Tuesday, July 15, 2008

Landing a Law Internship

Internship programs are a great way for a student to get real world experience in their field of choice, but for those studying to become attorneys interning is a must. Since this industry is, by nature, competitive, not doing a law internship will put a student behind in their career before they even begin.

Although programs can be found at various times during the year, the most popular season for law internships is the summer. Since law school can be rather intensive and legal internships are also demanding, the break period is the best for all involved. Participating in a program at another time requires great time management skills or a decreased course load. For those who do not believe they can manage such, there are always shortened internships available that last as little as a week and usually take place during spring break or other vacation periods.

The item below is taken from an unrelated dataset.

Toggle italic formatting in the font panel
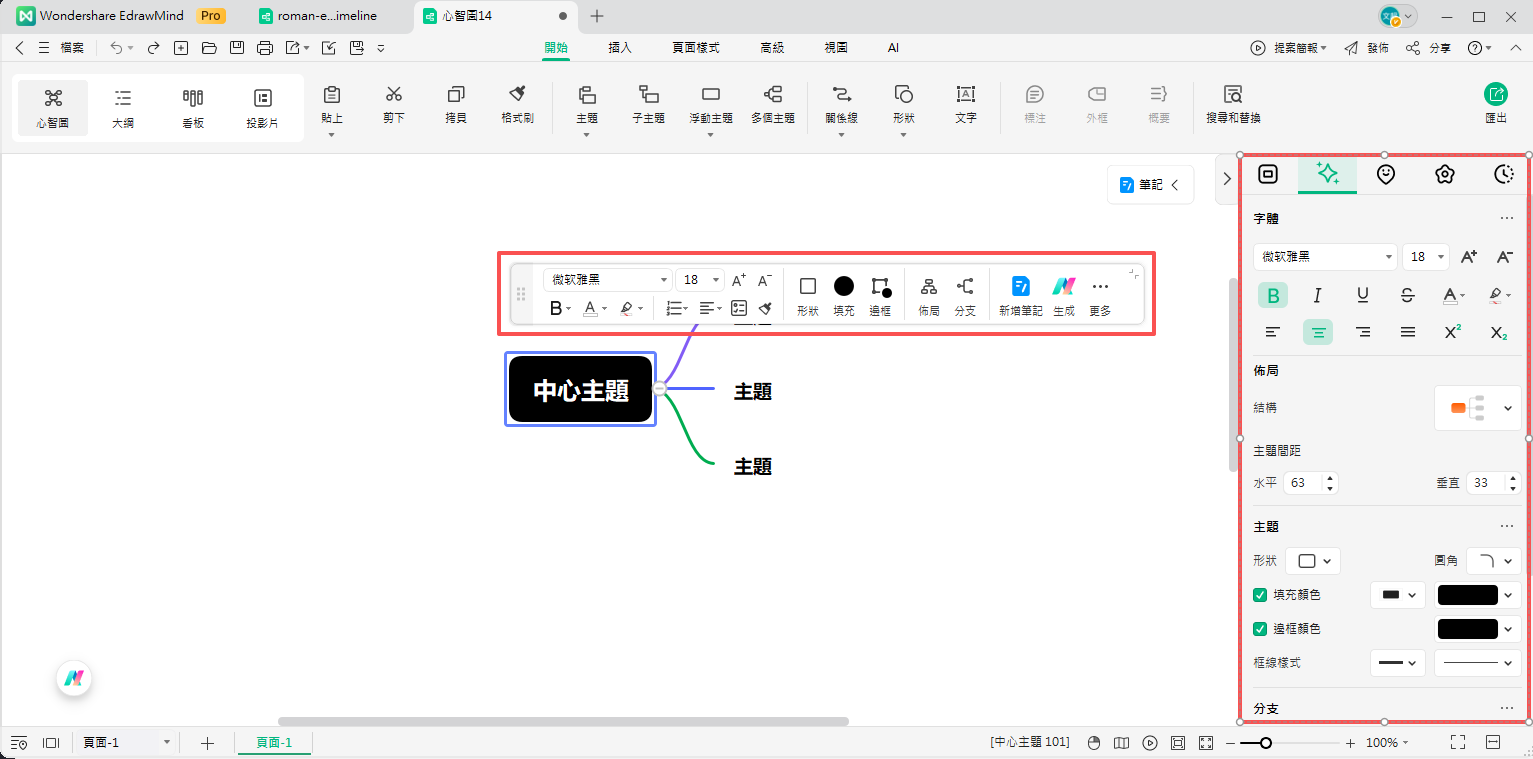This screenshot has height=759, width=1533. tap(1317, 295)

One extremely positive thing about internships in this field is that they are almost always paid. Law interns tend to make more for their time with a company than students in any other field. Because of this, a law student rarely has to concern themselves with the burden of a part-time job during their internship.

A student interested in interning in this field should put some time considering which field of law they hope to practice in and do there best to secure a position with a firm that specialize in that area. By doing this the intern can discover if they have chose the right type of law for them and possibly find a future employer.

Since law firms frequently use their internship programs as a manner of recruiting new employees, it is important that an intern take their position very seriously. n larger firms, where many interns may be all to be noticed, blending in and doing only the minimum required won’t result in an offer of employment. Law firms usually have an idea of exactly the type of person that would be suited to their practice.

For the most part, the field itself requires that an individual be good with factual information. Because of this it is important to back up ones claims with proof such as grades and positive performance evaluations. Other traits that are important to demonstrate include analytic ability, ambition and drive, flexibility, teamwork and interpersonal skills, discipline and organizational skills and commercial sense.